** begin Provided passage **

In the colonial period, ships brought settlers and provided a link to Europe, the Caribbean, and Africa.
Maryland's abundant waterways, including Chesapeake Bay and navigable tidal rivers and creeks, served travel
and communication needs until settlement moved inland. Ferries were the first form of transport covered by law.
An act of 1638/9 provided for a ferry across St. George's River to enable persons to attend provincial assemblies
in St. Mary's City; toll was set at one pound of tobacco. By 1658, a more general need for ferries was expressed,
and the Assembly required each county, except Kent, to maintain a ferry out of the county tax levy. The 1658 act
made the county courts responsible for ferries, though ferry operations soon were assumed by private enterprise.
The county courts later became responsible for roads as well, and over the next two centuries, while the legislature
authorized the laying out, building, and repairing of roads and bridges, both public and private, the counties,
through commissioners or elected road commissioners, actually built and paid for them.

Public Roads. Maryland's first road law was passed in 1666. It ordered county commissioners to make
highways and paths passable for persons on horse and foot by 1668. In each county, overseers were to be
appointed, and either tobacco or labor was to be assessed against county taxables. Compelling county residents
to work a certain number of days per year on county roads was rooted in English custom, dating from feudal
times, and became a long-lasting tradition in Maryland. An act of 1704 also required roads to be made passable
but was more specific: the roads were to be cleared and grubbed to a width of twenty feet; substantial bridges
built where needed; trees alongside notched in such a way that the traveler could tell if the road led to a ferry,
courthouse, church, or to Annapolis or Williamstadt; the public roads recorded annually in the county records;
and fines set for any person failing to do his road duty. Despite the volume of road legislation in the eighteenth
century, travel on Maryland roads remained a harrowing experience according to contemporary accounts. Plenty
of roads were cleared, but few had improved surfaces of any kind. In 1787, Baltimore County was called upon
to fund and oversee several turnpikes leading to Baltimore Town (Chapter 23, Acts of 1787). The movement
westward required roads able to bear heavy wagons; the French and Indian War required a military supply road
to Fort Cumberland; post roads were needed for efficient communication and trade between colonies. County
labor and tax levies were unequal to growing demand. In 1793, convicts and vagrants were sentenced to work
on public roads (Chapter 57, Acts of 1793).

** end Provided passage **
** begin Given information **

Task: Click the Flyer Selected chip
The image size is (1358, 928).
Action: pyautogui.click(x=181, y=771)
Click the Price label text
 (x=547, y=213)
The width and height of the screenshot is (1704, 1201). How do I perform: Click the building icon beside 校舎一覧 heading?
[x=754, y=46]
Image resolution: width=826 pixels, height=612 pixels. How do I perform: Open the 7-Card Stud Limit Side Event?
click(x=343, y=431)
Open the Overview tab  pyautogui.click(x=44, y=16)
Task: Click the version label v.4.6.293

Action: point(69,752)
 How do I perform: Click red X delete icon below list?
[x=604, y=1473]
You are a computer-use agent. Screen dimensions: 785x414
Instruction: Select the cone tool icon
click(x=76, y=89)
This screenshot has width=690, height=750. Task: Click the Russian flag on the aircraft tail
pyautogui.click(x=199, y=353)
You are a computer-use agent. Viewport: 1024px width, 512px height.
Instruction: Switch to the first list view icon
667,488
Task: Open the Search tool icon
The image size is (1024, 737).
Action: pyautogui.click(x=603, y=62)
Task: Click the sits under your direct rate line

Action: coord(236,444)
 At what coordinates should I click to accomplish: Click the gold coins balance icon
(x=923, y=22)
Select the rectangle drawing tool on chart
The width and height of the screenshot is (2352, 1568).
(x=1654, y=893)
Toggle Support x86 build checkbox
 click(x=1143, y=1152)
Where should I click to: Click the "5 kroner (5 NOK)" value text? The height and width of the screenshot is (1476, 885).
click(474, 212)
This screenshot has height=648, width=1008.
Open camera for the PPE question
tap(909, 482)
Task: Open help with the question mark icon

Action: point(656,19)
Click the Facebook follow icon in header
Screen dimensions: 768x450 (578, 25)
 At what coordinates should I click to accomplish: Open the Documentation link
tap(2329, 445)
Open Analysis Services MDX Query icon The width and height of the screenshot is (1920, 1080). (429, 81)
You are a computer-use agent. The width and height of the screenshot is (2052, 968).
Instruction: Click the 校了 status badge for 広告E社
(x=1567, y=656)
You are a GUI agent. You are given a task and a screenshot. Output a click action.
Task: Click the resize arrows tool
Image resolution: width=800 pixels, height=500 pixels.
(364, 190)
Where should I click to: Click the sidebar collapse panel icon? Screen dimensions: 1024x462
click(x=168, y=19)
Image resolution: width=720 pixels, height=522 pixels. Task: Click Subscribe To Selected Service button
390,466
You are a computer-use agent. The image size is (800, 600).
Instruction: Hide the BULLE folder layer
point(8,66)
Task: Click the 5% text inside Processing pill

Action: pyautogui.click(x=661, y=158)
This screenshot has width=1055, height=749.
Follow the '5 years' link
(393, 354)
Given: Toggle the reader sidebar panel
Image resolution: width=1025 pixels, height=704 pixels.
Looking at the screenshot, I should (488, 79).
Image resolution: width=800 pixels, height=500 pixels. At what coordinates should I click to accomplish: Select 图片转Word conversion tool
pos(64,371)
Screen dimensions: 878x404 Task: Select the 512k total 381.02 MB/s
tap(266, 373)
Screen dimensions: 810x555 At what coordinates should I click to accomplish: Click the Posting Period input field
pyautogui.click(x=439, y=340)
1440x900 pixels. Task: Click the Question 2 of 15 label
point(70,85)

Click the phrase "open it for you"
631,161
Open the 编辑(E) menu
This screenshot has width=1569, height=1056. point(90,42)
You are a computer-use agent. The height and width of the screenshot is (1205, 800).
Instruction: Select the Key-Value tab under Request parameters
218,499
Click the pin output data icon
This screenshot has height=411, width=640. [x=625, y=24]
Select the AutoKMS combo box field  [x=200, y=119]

** end Given information **

Under the 1704 act described in the passage on Maryland's early ferries and roads, to what width were roads to be cleared and grubbed? The material isn't needed for this.

Twenty feet.